> **Text block**
1st job in parallel, where each thread writes to their own protected range.
2nd job is single-threaded, and aggregates everything to 1 final array.
Although of course you risk ending up with something thats still slower than NativeList+ParallelWriter....
and with 1st job as dependency for 2nd job so you can just schedule them both immediately
hm, you gave me an idea. instead of using the UnsafeParallelBlockList I can allocate x NativeLists for every worker thread. that also gives me the benefit of keeping the allocation
i don't really need to merge them afterwards. the problem I had with a similar approach was an unbalanced list. i'll keep thinking about it
some things in entities are really fucking annoying, keeping memory locality seems even harder sometimes than in c++
Here I have 2 threads that have long-running jobs. But the other threads just get other, smaller jobs from other systems in the meantime.
it's all good, as soon as data leaves the space of chunks
So what I'm trying to say here is: you can sometimes get away with doing something slow on a single-thread this way.
Ah that helps if you dont have to merge them.
yeah I see what you mean. i have no real way to run anything else though.

> **Tasks to perform**
#1 List each distinct phrase in the parallel jobs thread that contains a digit. Give each phrase once.
#2 Write a continuation of the parallel jobs thread, starting after its last message.

> **Record excerpts**

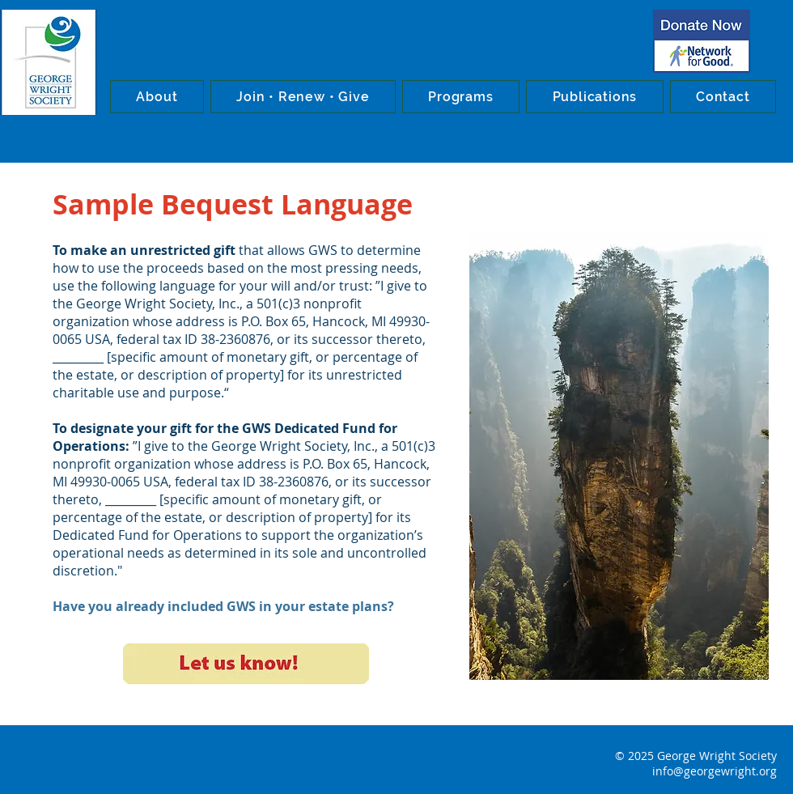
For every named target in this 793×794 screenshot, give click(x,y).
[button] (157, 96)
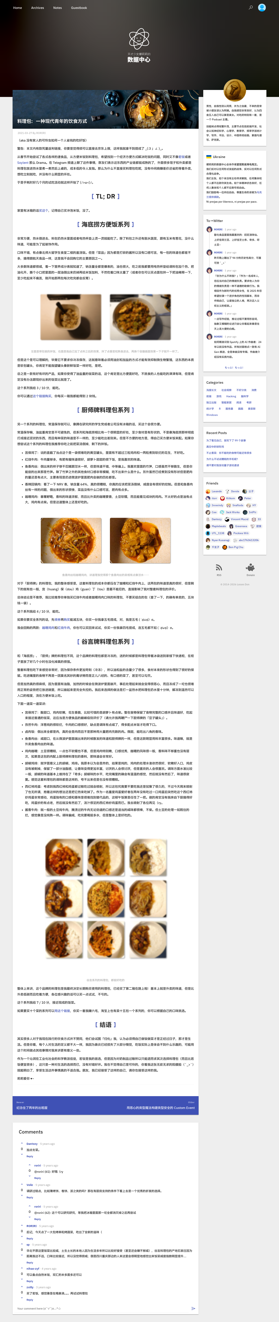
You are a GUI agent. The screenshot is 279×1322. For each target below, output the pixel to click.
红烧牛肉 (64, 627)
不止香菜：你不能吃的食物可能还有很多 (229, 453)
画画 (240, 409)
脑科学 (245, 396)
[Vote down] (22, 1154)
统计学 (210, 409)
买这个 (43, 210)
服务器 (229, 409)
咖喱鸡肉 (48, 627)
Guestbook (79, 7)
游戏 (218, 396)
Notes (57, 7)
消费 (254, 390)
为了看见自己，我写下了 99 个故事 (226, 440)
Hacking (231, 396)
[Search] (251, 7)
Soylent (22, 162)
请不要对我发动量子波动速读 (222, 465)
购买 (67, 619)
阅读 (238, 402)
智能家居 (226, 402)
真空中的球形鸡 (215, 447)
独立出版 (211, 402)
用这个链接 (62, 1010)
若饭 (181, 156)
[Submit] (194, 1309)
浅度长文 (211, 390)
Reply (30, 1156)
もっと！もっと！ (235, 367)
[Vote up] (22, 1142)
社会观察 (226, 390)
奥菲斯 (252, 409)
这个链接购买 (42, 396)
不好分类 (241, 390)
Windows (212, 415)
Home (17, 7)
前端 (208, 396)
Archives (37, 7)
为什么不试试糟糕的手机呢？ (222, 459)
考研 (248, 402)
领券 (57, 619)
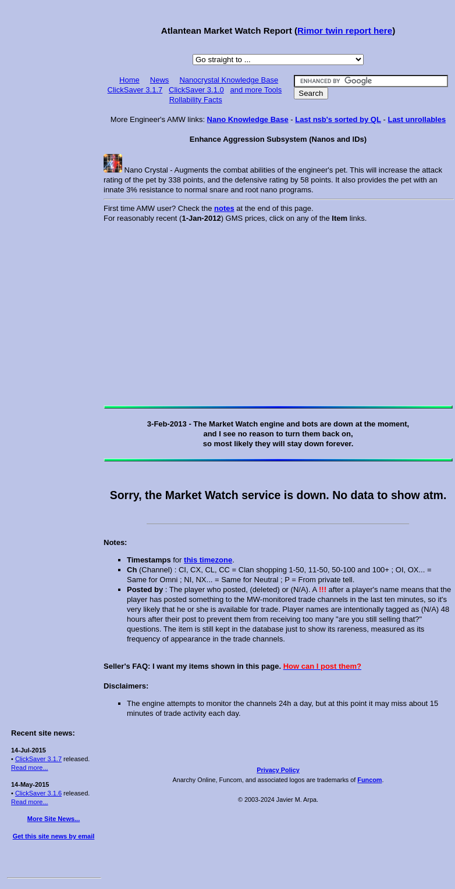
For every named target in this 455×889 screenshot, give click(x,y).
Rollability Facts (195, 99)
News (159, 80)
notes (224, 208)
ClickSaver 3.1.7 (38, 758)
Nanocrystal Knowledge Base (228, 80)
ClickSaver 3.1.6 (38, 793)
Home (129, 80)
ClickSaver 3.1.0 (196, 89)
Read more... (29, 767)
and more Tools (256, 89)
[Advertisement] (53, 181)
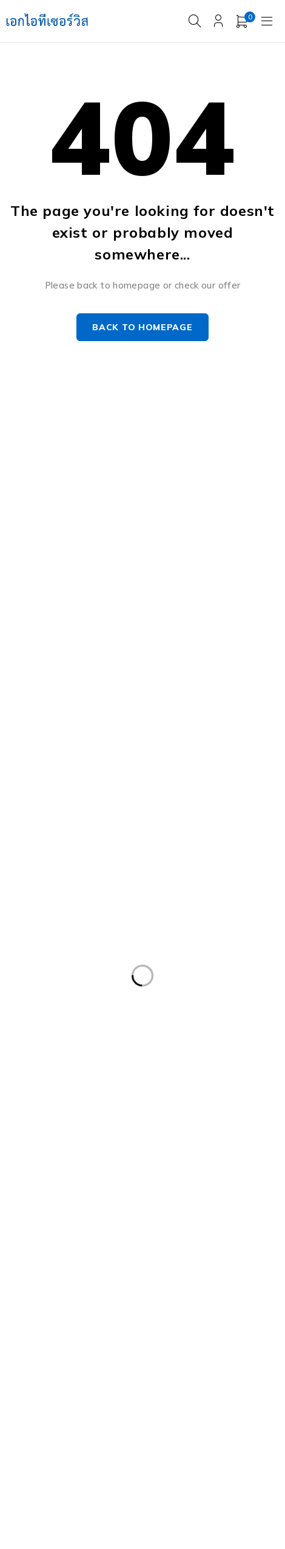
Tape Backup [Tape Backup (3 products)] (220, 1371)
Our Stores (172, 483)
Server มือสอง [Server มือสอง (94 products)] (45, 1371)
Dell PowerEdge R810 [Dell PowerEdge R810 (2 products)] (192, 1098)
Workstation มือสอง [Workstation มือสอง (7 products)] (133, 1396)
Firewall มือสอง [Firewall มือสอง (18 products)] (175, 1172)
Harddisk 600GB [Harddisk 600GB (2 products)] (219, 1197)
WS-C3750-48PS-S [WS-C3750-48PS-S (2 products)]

> **Answers to the tasks**
#1
1st job
2nd job
1 final array
2 threads

#2
Im curious if you get any success with the per-thread NativeList allocations. Its something Ive been wondering about myself, too.
Although I get this feeling that Im not supposed to do it.
Unity hasn't designed any good way to write data from an entities job to another job. they expect all is written back to a comp
Excuse me, what do you mean by 'comp'?
an IComponentData in the same chunk
Well, you have the option to write into any arbitrary NativeCollection, right? Or am I missing the point here
Oh
but then you run into parallel write issue
I see
right?
exactly
maybe the answer is more simple than i think and I should just write back to an IComp and ignore problems like making an archetype unnecessary large with useless data.
Making Archetypes larger will just result in more chunks, right?
Oh nice I found this: EntityManager can make ComponenTypeHandle<T> where T : class
thanks, good to know.
yes, and honestly I don't think it's that much of an issue. iteration and reading gets slower because more job threads have to run which are iterating on less entities
pondered on the idea and it's not working out. it would, but not with what I'm making.
I'd really need a DynamicBuffer but those are so damn slow for whatever reason
Do you want to store arbitrary amount of something for a given Entity?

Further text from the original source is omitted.